Airturn pedal to control FM9?

SJonesofva

Inspired
Hi all,

I have an Airturn BT-200/S-4 bluetooth pedal that I bought to switch patches in JamUp Pro on my phone. It has a MIDI mode. I am wondering if there is a way to use it to control the FM9 by sending MIDI commands to the FM9? I am thinking some sort of wireless bluetooth receiver to connect to the FM9? Perhaps a Yamaha MD-BT01?

Anybody done anything like this? Could it work?

Thanks,

Steve
 
Gosh, was hoping to get at least one response.

I'm going to order the Yamaha MD-BT01 and give it a try. Would love to have four more switches.

Steve
 
After thinking about it and researching it more, I don't think it will work.
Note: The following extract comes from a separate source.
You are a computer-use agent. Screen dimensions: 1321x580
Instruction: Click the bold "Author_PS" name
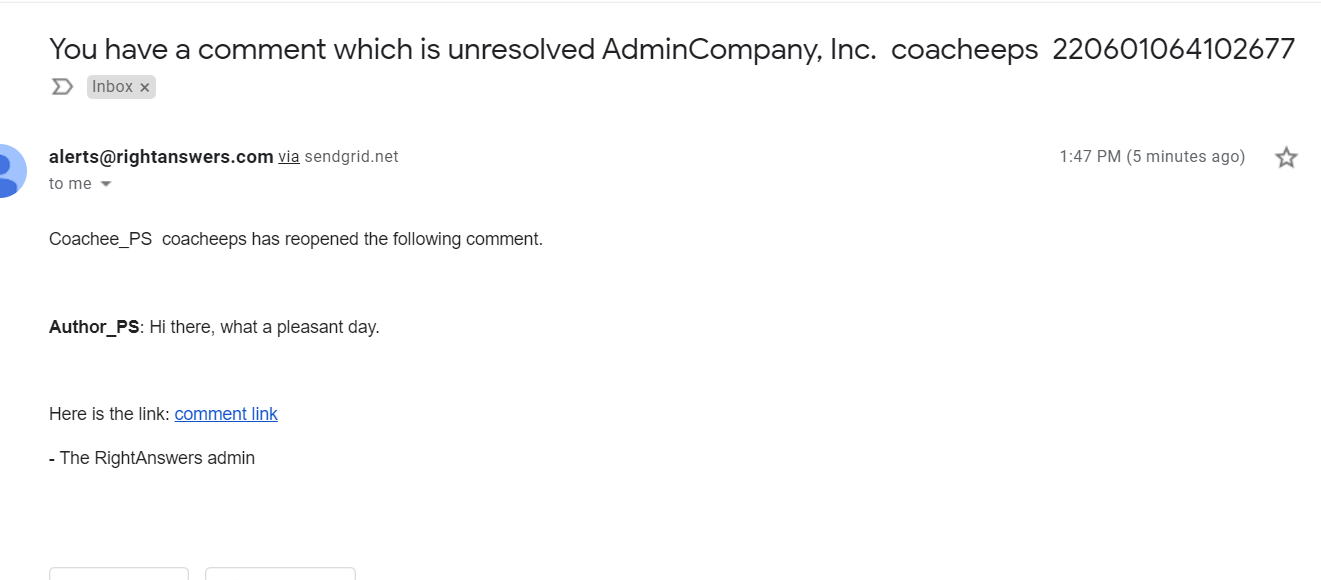tap(94, 327)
I would be able to get the Airturn pedal to pair with the Airturn app on my phone, and program the pedal for MIDI mode and to send PC messages (or whatever), I would be able to get the Yamaha MD-BT01 to pair with my phone, but I don't see a way to set it up so MIDI control messages from the Airturn go to the MD-BT01 for input to the FM9. What is needed is an app on my phone that connects to both devices and acts as a bridge. And I don't believe that app exists.

Steve
 
Generally we use this when we have scores on iPads.

Before I had a md bt 01 connected to my kemper stage, forscore on my iPad. My irig blue turn (similar thing to the air turn) was used to scroll up and down through scores on forscore and forscore was sending the midi commands to the kemper.

Now i have the irig blue turn scrolling through forscore that send midi to Airstep that is connected to the fm3 via midi cable.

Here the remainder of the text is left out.